START PROVIDED RECORDS
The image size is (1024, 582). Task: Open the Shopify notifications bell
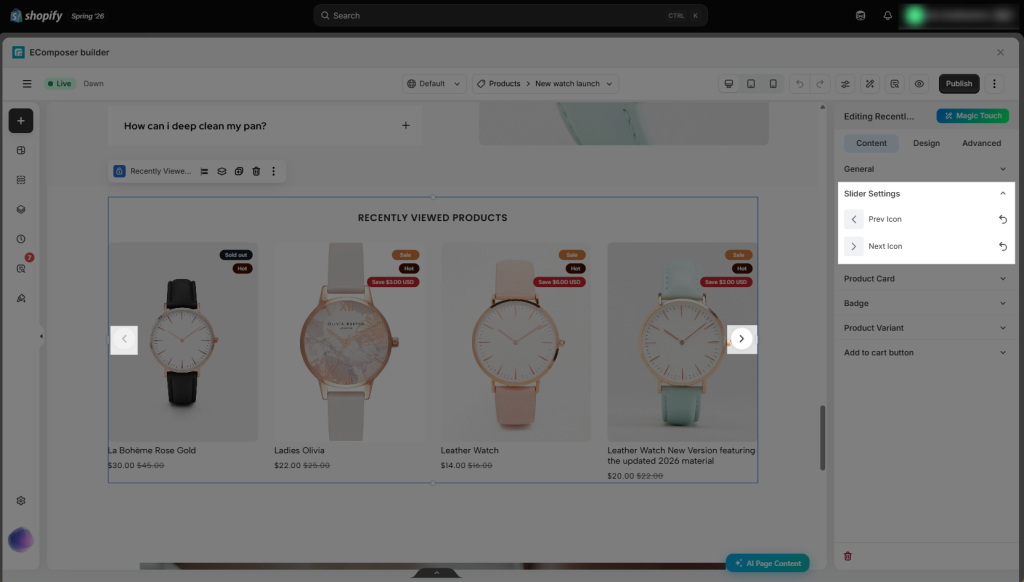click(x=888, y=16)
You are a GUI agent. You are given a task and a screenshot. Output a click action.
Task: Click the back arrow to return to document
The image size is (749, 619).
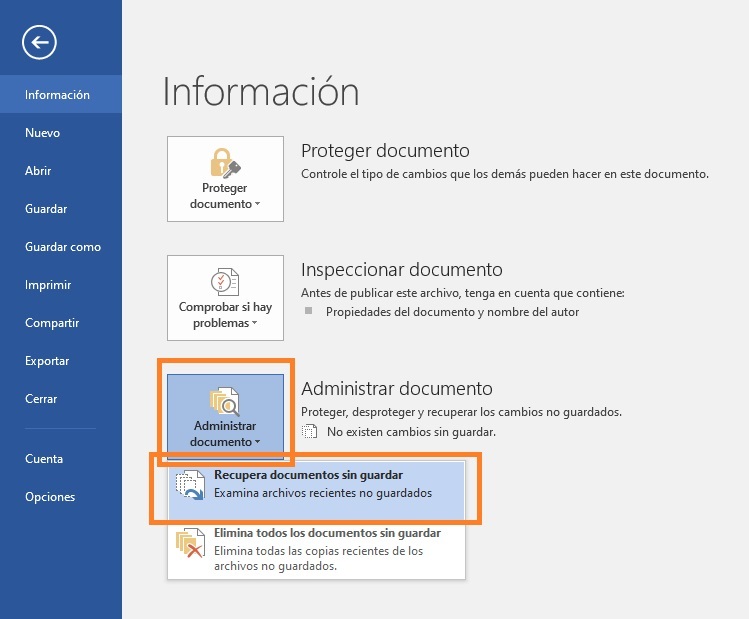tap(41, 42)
END PROVIDED RECORDS
START PROVIDED RECORDS
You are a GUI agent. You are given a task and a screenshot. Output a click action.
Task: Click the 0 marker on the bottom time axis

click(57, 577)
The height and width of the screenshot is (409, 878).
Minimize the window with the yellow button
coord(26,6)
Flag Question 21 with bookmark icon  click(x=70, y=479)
END PROVIDED RECORDS
**TASK STATEMENT**
Where the data above reaches the line holding "Minimize the window with the yellow button", begin printing, and stop after the line holding "Flag Question 21". Each line must be reproduced exactly, with nothing else added.

**RESPONSE AREA**
Minimize the window with the yellow button
coord(26,6)
Flag Question 21 with bookmark icon  click(x=70, y=479)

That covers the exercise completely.